Toutefois, gardons à l’esprit que ce domaine de recherche est toujours en cours et que les conclusions de l’Organisation Mondiale de la Santé restent prudentes, en indiquant : « On ne sait pas encore si les conditions météorologiques et la température affectent la propagation du COVID-19. Certains autres virus, comme ceux qui causent le rhume et la grippe, se propagent davantage pendant les mois froids, mais cela ne signifie pas qu'il est impossible de devenir malade avec ces virus pendant les autres mois. Il y a beaucoup plus à apprendre sur la transmissibilité, la gravité et d'autres caractéristiques associées au COVID-19 et des enquêtes sont en cours. » Mais, en gardant à l’esprit que ces études sont toujours en cours, certains chercheurs indiquent qu’il faudrait intégrer les données climatiques dans les modèles épidémiologiques. Cela démontre l’importance potentielle des prévisions météorologiques dans l’évolution de la pandémie.

Météo : vers des conditions défavorables en France en mars?

Pour en revenir à la météo en France, nos prévisions mettent en évidence la poursuite d’un temps doux et sec pour la première semaine de mars, avant une baisse significative des températures accompagnée d’un temps humide pour la semaine du 8 au 14 mars. Cette évolution ne nous serait pas favorable dans un contexte de brassage de la population (nota : à ce jour, il n’était pas fait mention d’un éventuel confinement National en France, ce qui modifierait la donne).

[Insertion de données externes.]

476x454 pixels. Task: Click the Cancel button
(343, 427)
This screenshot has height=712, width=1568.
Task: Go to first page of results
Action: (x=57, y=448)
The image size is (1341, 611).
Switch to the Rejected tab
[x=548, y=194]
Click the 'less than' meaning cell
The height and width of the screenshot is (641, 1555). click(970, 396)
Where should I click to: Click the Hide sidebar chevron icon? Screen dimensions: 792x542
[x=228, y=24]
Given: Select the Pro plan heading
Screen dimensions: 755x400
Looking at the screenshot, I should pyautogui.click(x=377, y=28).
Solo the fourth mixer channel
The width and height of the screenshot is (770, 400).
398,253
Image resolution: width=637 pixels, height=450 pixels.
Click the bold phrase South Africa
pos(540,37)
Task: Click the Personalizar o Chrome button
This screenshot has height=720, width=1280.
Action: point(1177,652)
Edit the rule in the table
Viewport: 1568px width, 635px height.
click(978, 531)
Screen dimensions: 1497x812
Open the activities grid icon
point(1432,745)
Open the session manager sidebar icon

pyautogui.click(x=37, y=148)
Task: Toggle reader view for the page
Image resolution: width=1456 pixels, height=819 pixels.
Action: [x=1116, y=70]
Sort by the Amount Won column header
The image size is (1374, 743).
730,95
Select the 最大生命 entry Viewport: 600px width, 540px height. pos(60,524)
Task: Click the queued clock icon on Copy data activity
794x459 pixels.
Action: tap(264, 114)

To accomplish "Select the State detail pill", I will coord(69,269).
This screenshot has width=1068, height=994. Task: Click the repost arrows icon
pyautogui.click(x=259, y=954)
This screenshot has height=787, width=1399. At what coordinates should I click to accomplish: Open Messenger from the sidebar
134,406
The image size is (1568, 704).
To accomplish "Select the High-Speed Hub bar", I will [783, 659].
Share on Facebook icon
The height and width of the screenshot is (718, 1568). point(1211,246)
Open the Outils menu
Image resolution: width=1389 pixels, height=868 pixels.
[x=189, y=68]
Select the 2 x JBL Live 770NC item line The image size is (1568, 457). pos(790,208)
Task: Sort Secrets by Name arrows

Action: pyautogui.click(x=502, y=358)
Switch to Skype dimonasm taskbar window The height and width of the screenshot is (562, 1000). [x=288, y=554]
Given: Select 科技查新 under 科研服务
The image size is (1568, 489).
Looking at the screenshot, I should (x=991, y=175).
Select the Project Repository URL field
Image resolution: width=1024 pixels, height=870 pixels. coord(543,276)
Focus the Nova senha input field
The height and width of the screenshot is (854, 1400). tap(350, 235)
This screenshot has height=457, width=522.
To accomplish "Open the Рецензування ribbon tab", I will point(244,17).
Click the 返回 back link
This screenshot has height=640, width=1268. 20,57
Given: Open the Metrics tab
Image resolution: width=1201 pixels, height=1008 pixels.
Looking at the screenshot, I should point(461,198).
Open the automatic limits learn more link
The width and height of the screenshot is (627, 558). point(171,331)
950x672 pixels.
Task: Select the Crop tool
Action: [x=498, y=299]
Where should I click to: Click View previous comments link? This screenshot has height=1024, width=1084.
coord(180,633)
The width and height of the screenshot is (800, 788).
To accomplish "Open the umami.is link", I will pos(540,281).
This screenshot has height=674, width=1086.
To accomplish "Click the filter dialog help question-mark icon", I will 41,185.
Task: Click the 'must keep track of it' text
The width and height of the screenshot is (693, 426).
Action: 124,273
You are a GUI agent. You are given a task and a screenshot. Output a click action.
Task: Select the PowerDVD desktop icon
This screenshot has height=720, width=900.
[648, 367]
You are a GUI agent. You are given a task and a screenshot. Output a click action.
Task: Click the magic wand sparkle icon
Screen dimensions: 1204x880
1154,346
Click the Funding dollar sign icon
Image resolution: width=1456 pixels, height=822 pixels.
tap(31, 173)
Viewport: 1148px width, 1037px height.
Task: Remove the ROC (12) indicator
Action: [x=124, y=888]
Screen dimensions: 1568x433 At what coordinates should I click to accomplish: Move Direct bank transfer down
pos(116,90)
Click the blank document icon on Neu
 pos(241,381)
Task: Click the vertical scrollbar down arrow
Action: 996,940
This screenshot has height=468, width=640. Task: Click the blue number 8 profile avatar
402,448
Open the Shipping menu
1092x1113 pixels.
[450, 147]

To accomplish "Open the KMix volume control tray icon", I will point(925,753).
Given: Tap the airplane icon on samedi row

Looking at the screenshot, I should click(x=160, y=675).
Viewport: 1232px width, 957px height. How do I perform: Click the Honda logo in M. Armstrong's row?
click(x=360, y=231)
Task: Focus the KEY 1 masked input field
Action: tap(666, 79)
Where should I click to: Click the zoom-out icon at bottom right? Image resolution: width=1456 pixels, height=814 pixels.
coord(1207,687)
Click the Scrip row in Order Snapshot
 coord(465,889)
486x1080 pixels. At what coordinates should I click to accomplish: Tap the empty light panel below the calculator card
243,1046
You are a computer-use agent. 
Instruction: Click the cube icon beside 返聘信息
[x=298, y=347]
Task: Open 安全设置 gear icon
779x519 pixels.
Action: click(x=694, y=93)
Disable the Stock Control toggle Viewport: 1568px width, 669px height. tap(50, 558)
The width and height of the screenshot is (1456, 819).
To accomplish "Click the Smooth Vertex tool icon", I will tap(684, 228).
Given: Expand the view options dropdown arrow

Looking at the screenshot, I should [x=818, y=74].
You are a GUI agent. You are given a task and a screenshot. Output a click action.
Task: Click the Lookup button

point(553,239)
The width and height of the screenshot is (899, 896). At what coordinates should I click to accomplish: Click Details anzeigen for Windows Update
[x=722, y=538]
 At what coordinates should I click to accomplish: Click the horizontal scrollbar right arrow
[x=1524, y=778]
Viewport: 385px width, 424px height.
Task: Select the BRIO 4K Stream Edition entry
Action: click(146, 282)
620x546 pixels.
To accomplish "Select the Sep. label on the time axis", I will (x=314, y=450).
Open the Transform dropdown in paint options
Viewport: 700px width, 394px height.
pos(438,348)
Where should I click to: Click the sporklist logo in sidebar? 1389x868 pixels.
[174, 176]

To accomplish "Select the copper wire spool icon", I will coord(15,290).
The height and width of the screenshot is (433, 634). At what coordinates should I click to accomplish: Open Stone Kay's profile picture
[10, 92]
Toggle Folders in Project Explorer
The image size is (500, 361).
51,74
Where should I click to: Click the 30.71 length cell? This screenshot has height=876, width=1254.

La tendance à long terme indique globalement un mois de mars plutôt déficitaire en pluie, donc relativement sec, avec des températures de saison (c’est-à-dire comprises, en moyenne, entre 12° et 15° les après-midi). Si l’on s’en réfère aux études citées précédemment, c’est-à-dire parmi les plus récentes, ces conditions de temps assez sec conjugué à cette fourchette de température seraient assez propices à un taux de contamination (le « R ») assez soutenu, ce qui n’est pas une bonne nouvelle à court terme, avec tout de même en perspective une probable amélioration générale en vue de l'été.